Boxen : Flughafen Drewitz tritt in Konkurrenz zu Schönefeld

Amerikanische Airportbetreiber wollen Drehkreuz für Frachtverkehr bauen Landesregierung sieht dafür aber keinen Bedarf, und Anwohner fürchten Lärm

Claus-Dieter Steyer

Drewitz - Die seit Jahren geplante Übernahme des Regionalflugplatzes in Drewitz durch ein US-amerikanisches Unternehmen ist perfekt. Nach zehnstündiger Verhandlung verkündete der Landrat des Kreises Spree-Neiße, Dieter Friese (SPD), die aus seiner Sicht „sehr erfreuliche“ Vereinbarung mit den Airportbetreibern in Erie im westlich von New York gelegenen Bundesstaat Pennsylvania. Sie wollen den einstigen NVA-Flugplatz zum Drehkreuz für Luftfracht ausbauen.

Über finanzielle Leistungen der Amerikaner sei Stillschweigen vereinbart worden, heißt es nun. In der Vergangenheit war von einer Investitionssumme von rund 35 Millionen Euro die Rede. Der Landkreis Spree-Neiße zahlte bisher jährlich rund 200 000 Euro als Zuschuss für den Flughafenbetrieb, die er nun einspart.

Allerdings kämpft eine Bürgerinitiative gegen die Pläne. Sie befürchtet erhebliche Lärmbelästigungen durch den 24-Stunden-Betrieb und eine Störung des Tourismus im nahen Spreewald. Auch das Brandenburger Infrastrukturministerium äußert sich noch zurückhaltend. Es verweist auf den Grundsatz der Landesplanung, sämtlichen bedeutenden Flugverkehr auf den künftigen Großflughafen in Berlin- Schönefeld zu konzentrieren.

Erstmalig war das Projekt einer „transatlantischen Luftbrücke“ im Jahre 2002 bekannt geworden. Der damalige Wirtschaftsminister Wolfgang Fürniß (CDU), mittlerweile im Zusammenhang mit dem gescheiterten Projekt einer Chipfabrik in Frankfurt (Oder) unter Korruptionsverdacht stehend, hatte euphorische Erwartungen geweckt. Bis zu 500 Beschäftigte sollten auf dem Flugplatz ihr Auskommen finden. Viele weitere Jobs sollten in der Umgebung des ehemaligen Jagdbomber-Fliegerhorstes entstehen, der gleich für rund fünf Millionen Euro ertüchtigt wurde. Der Tower erfüllt schon jetzt internationale Ansprüche. Damit ab 2008 große Maschinen in Drewitz starten und landen können, muss die Rollbahn von jetzt 2500 auf 3500 Meter verlängert werden. Die Baugenehmigung dafür setzt ein Raumordnungsverfahren und eine Umweltverträglichkeitsprüfung voraus.

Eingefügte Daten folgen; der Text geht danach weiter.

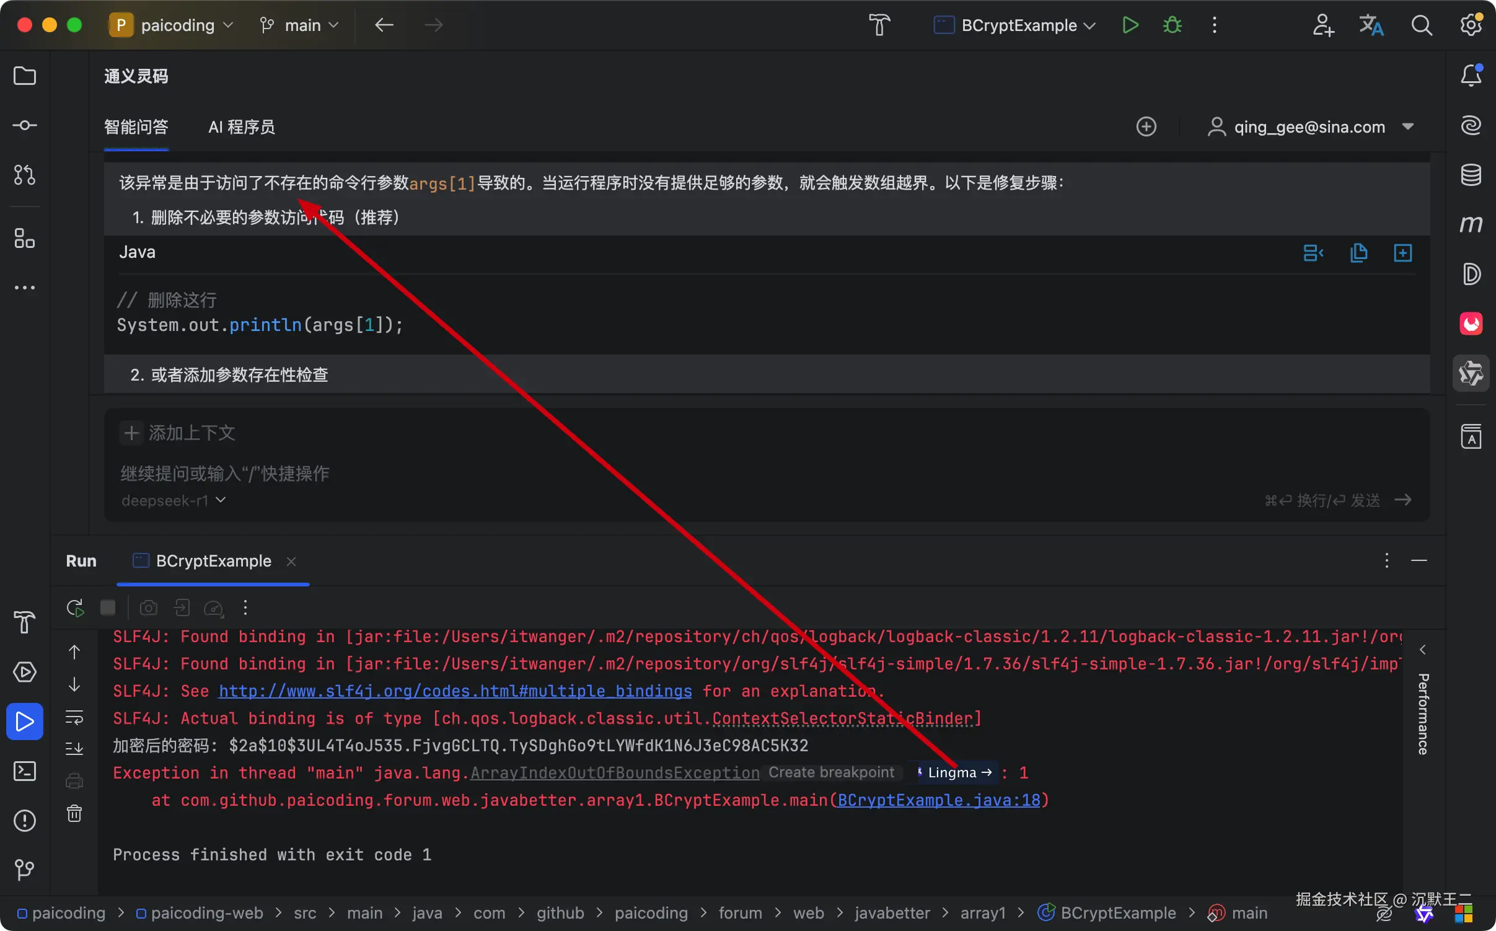Copy the Java code snippet
The width and height of the screenshot is (1496, 931).
(1358, 253)
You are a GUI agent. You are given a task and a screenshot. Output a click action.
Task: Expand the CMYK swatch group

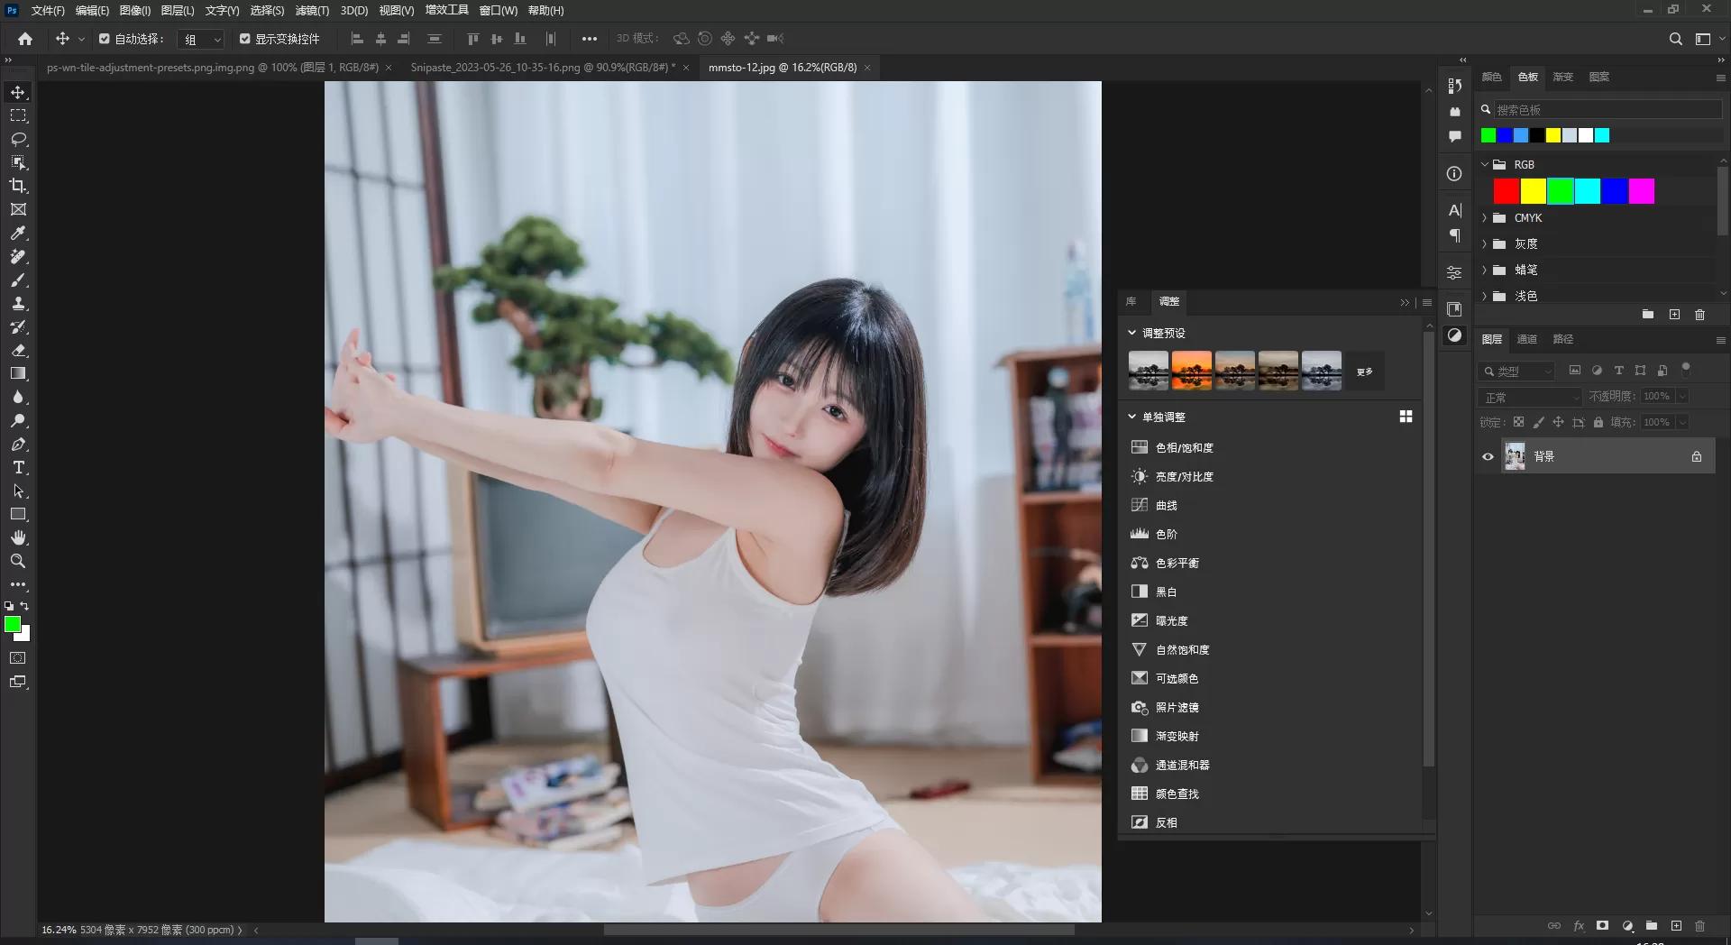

Nicht nur die Anwohnerproteste dürften der für das Flughafenprojekt gegründeten Erie-Drewitz-International GmbH Schwierigkeiten bereiten. Das Infrastrukturministerium sieht keinen Bedarf für einen speziellen Frachtflughafen in Brandenburg, da die meisten Güter an Bord von Passagierflugzeugen transportiert werden. „Sie müssen uns nachweisen, dass dieser Bedarf tatsächlich besteht“, erklärt Lothar Wiegand, Sprecher des Brandenburger Infrastrukturministeriums. „Die Landesplanung soll die Belastungen der Bürger durch Flugverkehr möglichst gering halten. Deshalb besitzt Schönefeld absolute Priorität.“ Aus diesem Grund erhalte auch der Landeplatz Neuhardenberg keine Genehmigung dafür, Verkehrsflughafen des Billigfliegers Ryanair zu werden.

Auch das Argument von Landrat Friese, in Drewitz einen unbeschränkten Nachtflugverkehr anzubieten, überzeugt das Ministerium nicht. „Der ist auch für Schönefeld vorgesehen“, sagt Sprecher Wiegand. Bis Mitte nächsten Jahres wird die Entscheidung des Bundesverwaltungsgerichtes über die Klagen gegen die Baugenehmigung für Schönefeld erwartet. Möglicherweise kippt das Gericht in seinem Urteil den 24-Stunden-Betrieb.